Fig. 7.

IDB decreases uN2CpolyG aggregation in cells and restores motor performance, lifespan, and ATP synthesis in uN2CpolyG-GFP–expressing flies. (A) IDB treatments at concentrations of 0, 1, 2, 3, and 4 μM were applied to cells expressing uN2CpolyG. Representative immunofluorescence images showed 2 μM IDB decreased uN2CpolyG aggregate formation in SH-SY5Y cells. (B) The proportion of the uN2CpolyG aggregates at different IDB concentrations. The concentration of 2 μM IDB significantly decreased the number of aggregates. (C) Flies expressing uN2CpolyG were fed with 0, 7, 15, and 50 μM IDB. The locomotor index was measured in adult flies at different ages.

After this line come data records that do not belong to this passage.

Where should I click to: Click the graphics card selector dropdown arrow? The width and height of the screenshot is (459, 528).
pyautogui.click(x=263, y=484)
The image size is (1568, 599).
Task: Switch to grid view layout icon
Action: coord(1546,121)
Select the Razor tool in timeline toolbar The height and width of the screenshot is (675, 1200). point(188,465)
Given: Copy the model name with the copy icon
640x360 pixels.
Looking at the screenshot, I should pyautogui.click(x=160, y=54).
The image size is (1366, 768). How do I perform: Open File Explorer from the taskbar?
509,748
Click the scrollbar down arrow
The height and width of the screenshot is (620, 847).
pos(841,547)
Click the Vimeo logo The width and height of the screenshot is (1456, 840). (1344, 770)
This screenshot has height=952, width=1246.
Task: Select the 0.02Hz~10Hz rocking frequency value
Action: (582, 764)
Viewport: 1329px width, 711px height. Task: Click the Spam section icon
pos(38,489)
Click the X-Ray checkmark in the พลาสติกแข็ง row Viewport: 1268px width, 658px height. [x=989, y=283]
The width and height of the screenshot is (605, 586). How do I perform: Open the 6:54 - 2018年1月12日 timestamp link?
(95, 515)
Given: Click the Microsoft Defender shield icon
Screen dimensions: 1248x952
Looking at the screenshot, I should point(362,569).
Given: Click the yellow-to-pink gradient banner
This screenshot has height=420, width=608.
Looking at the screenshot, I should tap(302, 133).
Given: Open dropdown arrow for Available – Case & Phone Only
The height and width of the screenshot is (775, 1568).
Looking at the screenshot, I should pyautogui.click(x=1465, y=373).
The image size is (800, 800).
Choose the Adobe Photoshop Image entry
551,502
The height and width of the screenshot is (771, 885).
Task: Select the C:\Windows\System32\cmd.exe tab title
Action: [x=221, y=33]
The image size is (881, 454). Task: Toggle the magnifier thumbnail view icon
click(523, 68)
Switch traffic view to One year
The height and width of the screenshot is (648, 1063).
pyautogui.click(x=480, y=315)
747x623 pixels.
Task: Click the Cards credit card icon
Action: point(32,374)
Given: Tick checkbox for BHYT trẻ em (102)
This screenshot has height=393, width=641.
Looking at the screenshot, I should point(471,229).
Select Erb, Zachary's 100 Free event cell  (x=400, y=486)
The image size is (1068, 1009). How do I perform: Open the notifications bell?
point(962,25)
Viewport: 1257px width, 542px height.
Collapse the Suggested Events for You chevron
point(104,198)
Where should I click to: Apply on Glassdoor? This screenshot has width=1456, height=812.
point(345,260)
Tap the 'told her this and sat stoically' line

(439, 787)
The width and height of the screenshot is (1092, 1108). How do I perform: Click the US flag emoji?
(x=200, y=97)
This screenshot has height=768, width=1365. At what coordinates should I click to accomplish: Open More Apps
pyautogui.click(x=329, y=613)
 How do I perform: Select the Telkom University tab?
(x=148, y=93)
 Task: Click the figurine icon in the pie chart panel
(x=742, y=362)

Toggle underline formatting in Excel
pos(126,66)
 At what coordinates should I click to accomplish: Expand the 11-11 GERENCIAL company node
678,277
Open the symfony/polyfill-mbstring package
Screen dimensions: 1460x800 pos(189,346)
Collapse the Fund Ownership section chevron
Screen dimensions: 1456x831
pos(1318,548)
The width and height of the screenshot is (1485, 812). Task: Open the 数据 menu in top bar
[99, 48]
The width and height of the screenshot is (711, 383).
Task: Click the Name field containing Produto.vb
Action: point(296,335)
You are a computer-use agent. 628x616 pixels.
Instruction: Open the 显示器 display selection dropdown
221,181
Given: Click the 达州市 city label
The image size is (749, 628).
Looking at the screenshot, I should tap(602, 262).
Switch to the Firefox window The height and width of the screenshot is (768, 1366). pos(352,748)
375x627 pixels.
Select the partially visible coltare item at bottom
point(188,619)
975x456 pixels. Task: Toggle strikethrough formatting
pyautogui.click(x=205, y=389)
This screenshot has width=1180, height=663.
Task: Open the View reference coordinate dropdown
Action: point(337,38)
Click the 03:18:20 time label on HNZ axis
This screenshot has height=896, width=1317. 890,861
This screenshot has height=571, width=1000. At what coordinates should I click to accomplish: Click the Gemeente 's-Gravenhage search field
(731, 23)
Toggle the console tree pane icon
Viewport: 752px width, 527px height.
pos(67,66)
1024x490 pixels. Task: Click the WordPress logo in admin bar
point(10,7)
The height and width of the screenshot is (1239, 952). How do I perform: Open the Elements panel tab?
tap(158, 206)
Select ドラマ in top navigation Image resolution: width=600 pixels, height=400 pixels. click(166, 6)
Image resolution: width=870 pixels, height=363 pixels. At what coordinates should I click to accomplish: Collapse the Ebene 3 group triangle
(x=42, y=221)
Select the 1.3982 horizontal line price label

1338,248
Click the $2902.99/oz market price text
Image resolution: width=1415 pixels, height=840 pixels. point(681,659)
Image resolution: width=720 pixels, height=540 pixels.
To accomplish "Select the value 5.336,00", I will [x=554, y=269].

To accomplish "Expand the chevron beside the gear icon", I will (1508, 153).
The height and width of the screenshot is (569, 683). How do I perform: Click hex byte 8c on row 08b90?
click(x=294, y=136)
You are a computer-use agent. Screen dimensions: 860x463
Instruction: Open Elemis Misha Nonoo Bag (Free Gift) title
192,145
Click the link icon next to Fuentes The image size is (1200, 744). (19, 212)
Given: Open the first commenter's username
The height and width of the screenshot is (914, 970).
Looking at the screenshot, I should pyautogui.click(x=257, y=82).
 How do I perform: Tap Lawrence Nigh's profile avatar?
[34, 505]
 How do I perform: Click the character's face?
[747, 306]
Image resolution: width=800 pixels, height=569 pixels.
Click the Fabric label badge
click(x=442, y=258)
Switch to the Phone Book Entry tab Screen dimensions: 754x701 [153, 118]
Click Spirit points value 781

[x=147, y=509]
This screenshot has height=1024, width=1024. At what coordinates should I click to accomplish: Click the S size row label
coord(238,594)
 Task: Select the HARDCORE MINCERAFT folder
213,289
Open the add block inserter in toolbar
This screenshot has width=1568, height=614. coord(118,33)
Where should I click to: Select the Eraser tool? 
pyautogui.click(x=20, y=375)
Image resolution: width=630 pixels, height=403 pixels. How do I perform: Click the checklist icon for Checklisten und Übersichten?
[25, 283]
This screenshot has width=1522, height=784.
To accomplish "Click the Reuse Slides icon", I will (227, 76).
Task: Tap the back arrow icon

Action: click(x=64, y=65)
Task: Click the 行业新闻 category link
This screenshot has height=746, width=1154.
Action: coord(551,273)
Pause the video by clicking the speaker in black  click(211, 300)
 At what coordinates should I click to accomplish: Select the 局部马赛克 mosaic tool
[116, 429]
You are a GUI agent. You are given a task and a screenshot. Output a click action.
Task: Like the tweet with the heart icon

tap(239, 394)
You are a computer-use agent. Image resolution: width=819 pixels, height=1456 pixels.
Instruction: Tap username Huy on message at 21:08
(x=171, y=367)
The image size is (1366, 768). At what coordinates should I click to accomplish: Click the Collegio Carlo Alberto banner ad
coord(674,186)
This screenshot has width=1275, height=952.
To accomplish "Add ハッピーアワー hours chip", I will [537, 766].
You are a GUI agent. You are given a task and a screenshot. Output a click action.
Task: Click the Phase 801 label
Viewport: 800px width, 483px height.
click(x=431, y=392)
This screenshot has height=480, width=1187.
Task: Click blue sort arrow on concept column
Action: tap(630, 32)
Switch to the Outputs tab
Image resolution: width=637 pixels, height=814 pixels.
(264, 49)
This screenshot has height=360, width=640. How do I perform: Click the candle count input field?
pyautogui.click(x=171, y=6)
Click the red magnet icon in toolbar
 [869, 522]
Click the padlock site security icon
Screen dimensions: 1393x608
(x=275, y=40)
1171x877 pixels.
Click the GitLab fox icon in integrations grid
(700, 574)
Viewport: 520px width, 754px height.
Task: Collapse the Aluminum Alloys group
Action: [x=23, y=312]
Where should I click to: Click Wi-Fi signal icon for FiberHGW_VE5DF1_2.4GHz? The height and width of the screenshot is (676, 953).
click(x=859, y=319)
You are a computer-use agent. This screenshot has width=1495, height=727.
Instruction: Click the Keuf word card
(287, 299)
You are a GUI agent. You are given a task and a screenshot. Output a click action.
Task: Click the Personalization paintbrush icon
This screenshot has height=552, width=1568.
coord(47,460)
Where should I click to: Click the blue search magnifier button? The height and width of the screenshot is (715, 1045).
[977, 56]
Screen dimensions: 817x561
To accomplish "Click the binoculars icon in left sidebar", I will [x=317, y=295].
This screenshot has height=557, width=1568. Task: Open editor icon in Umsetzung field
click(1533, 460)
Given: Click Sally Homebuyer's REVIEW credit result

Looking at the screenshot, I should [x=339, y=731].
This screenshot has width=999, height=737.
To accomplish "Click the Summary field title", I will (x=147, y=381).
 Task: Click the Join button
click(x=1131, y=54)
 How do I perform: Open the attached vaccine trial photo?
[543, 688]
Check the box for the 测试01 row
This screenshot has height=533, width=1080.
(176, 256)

IDB treatment significantly restored motor performance of flies expressing uN2CpolyG at day 20 and day 35. (D) Effect of IDB on the lifespan of uN2CpolyG-expressing flies. 15 μM IDB treatment significantly improved the survival rate of flies expressing uN2CpolyG. The median lifespan was 35, 30, 55, and 35 d for flies treated at concentrations of 0, 7, 15, and 50 μM IDB, respectively. (log-rank Mantel-Cox test; n = 233–279/genotype for flies; **P < 0.01, ***P < 0.001, ****P < 0.0001). (E) IDB significantly improved ATP levels in flies expressing uN2CpolyG protein. Fly genotype: Actin-Gal4 > UAS-uN2CpolyG-GFP. Error bars correspond to the SEM.